# Exercise text:
>>>>>
This breaks big-endian aarch64 in a very bad way.  vec_perm<mode> is
enabled for big-endian but aarch64_expand_vec_perm will ICE right
away.  Can you please test big-endian also next time?
Here is the shortest testcase which fails at -O3:

void fill_window(unsigned short *p, unsigned wsize)
{
    unsigned n, m;
    do {
       m = *--p;
       *p = (unsigned short)(m >= wsize ? m-wsize : 0);
    } while (--n);
}

This comes from zlib and it blocks my building of the trunk.

Thanks,
Andrew Pinski



>
> Thanks,
> James Greenhalgh
>
> ---
> gcc/
>
> 2012-12-04  James Greenhalgh  <james.greenhalgh@arm.com>
>
>         * config/aarch64/aarch64-protos.h
>         (aarch64_split_combinev16qi): New.
>         (aarch64_expand_vec_perm): Likewise.
>         (aarch64_expand_vec_perm_const): Likewise.
>         * config/aarch64/aarch64-simd.md (vec_perm_const<mode>): New.
>         (vec_perm<mode>): Likewise.
>         (aarch64_tbl1<mode>): Likewise.
>         (aarch64_tbl2v16qi): Likewise.
>         (aarch64_combinev16qi): New.
>         * config/aarch64/aarch64.c
>         (aarch64_vectorize_vec_perm_const_ok): New.
>         (aarch64_split_combinev16qi): Likewise.
>         (MAX_VECT_LEN): Define.
>         (expand_vec_perm_d): New.
>         (aarch64_expand_vec_perm_1): Likewise.
>         (aarch64_expand_vec_perm): Likewise.
>         (aarch64_evpc_tbl): Likewise.
>         (aarch64_expand_vec_perm_const_1): Likewise.
>         (aarch64_expand_vec_perm_const): Likewise.
>         (aarch64_vectorize_vec_perm_const_ok): Likewise.
>         (TARGET_VECTORIZE_VEC_PERM_CONST_OK): Likewise.
>         * config/aarch64/iterators.md
>         (unspec): Add UNSPEC_TBL, UNSPEC_CONCAT.
>         (V_cmp_result): Add mapping for V2DF.
>
> gcc/testsuite/
>
> 2012-12-04  James Greenhalgh  <james.greenhalgh@arm.com>
>
>         * lib/target-supports.exp
>         (check_effective_target_vect_perm): Allow aarch64*-*-*.
>         (check_effective_target_vect_perm_byte): Likewise.
>         (check_effective_target_vect_perm_short): Likewise.
<<<<<
# Recorded data:
>>>>>
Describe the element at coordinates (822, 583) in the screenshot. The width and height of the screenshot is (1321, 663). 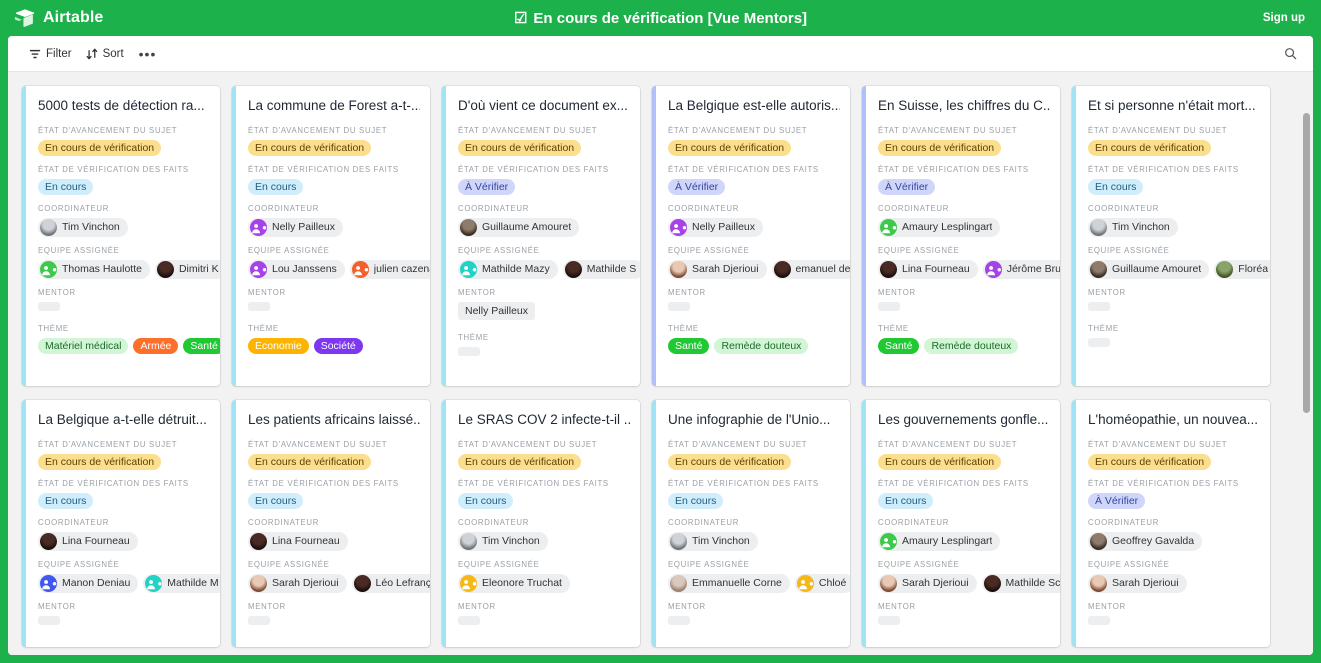
I see `team-member-chip: Chloé` at that location.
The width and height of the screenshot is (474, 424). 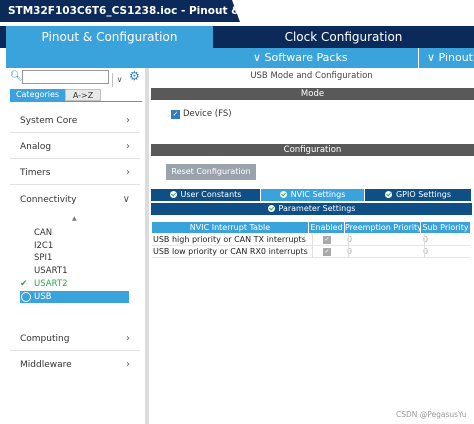 What do you see at coordinates (432, 414) in the screenshot?
I see `watermark: CSDN @PegasusYu` at bounding box center [432, 414].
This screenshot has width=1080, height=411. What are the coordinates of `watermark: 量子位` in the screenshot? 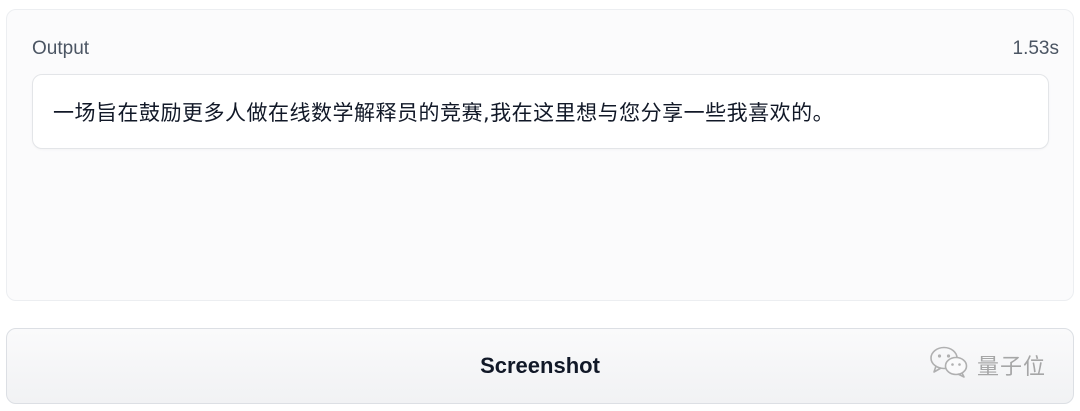 It's located at (988, 364).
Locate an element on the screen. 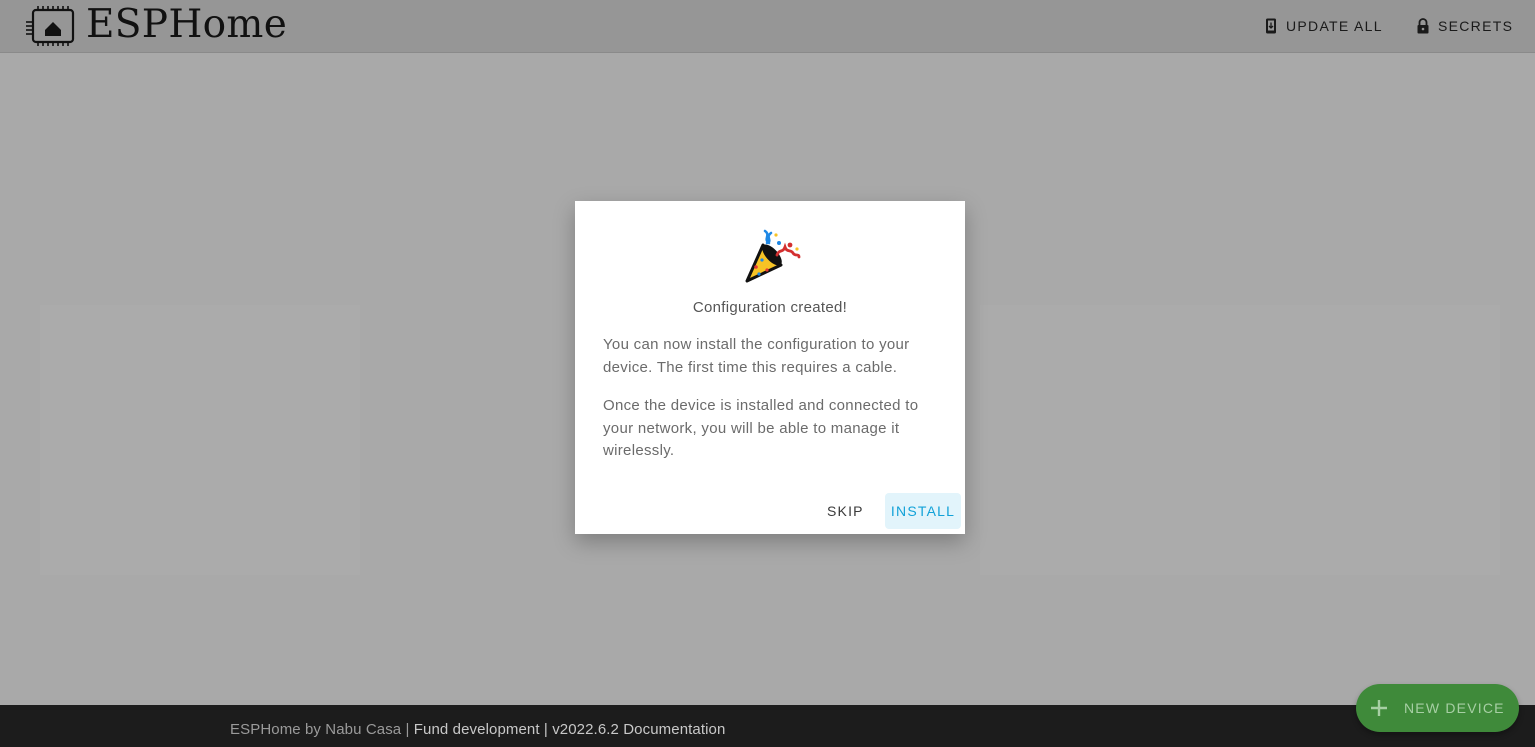 The width and height of the screenshot is (1535, 747). top-app-bar: ESPHome UPDATE ALL SECRETS is located at coordinates (768, 26).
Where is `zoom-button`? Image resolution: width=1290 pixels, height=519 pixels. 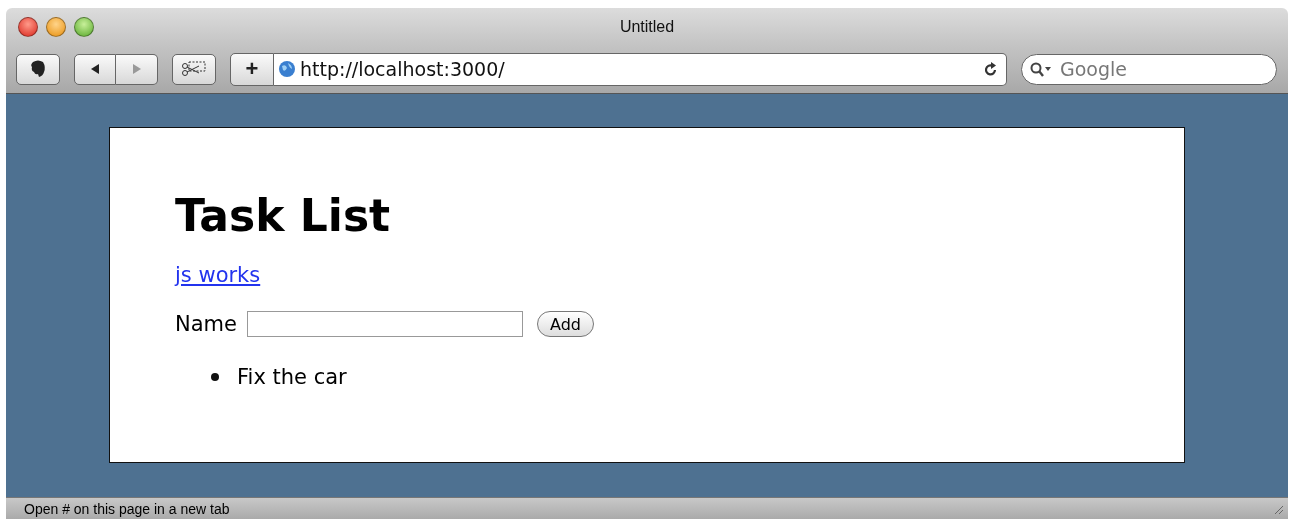
zoom-button is located at coordinates (84, 26).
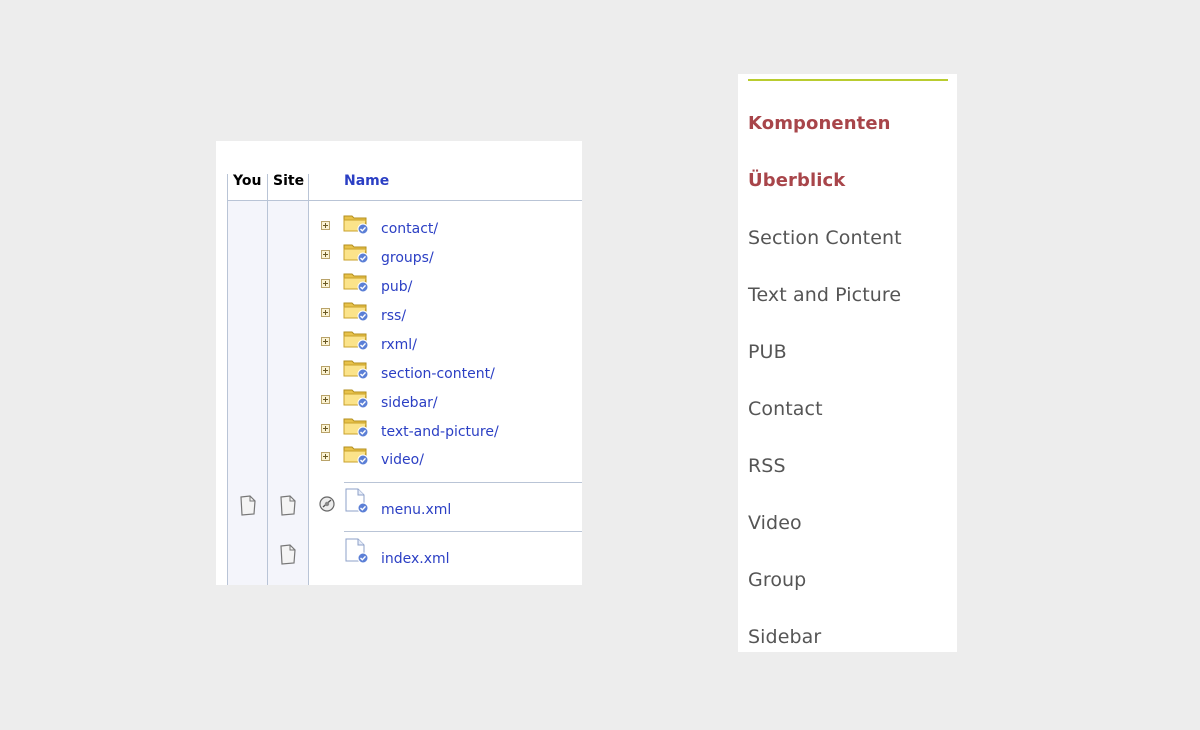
<<<<<
# Brief A:
Answer these from the aarch64 bug report:
(i) At what optimization level does the shortest testcase fail?
(ii) Which project does the testcase come from?
(iii) Which two values are added to unspec in iterators.md?
# Brief B:
Carry on writing the aarch64 bug report from the point where it stops.
None of the material is needed here.

# Expected output A:
(i) -O3
(ii) zlib
(iii) UNSPEC_TBL and UNSPEC_CONCAT

# Expected output B:
>         (check_effective_target_vect_char_mult): Likewise.
>         (check_effective_target_vect_extract_even_odd): Likewise.
>         (check_effective_target_vect_interleave): Likewise.
Andrew Pinski - Jan. 8, 2014, 12:10 a.m.
On Tue, Jan 7, 2014 at 4:05 PM, Marcus Shawcroft
<Marcus.Shawcroft@arm.com> wrote:
>
> On 7 Jan 2014, at 23:10, Andrew Pinski <pinskia@gmail.com> wrote:
>
>> On Tue, Dec 4, 2012 at 2:31 AM, James Greenhalgh
>> <james.greenhalgh@arm.com> wrote:
>>>
>>> Hi,
>>>
>>> This patch adds support for Vector Shuffle style operations
>>> through support for TARGET_VECTORIZE_VEC_PERM_CONST_OK and
>>> the vec_perm and vec_perm_const standard patterns.
>>>
>>> In this patch we add the framework and support for the
>>> generic tbl instruction. This can be used to handle any
>>> vector permute operation, but we can do a better job for
>>> some special cases. The second patch of this series does
>>> that better job for the ZIP, UZP and TRN instructions.
>>>
>>> Is this OK to commit?
>>
>> This breaks big-endian aarch64 in a very bad way.  vec_perm<mode> is
>> enabled for big-endian but aarch64_expand_vec_perm will ICE right
>> away.  Can you please test big-endian also next time?
>> Here is the shortest testcase which fails at -O3:
>>
>> void fill_window(unsigned short *p, unsigned wsize)
>> {
>>    unsigned n, m;
>>    do {
>>       m = *--p;
>>       *p = (unsigned short)(m >= wsize ? m-wsize : 0);
>>    } while (--n);
>> }
>>
>> This comes from zlib and it blocks my building of the trunk.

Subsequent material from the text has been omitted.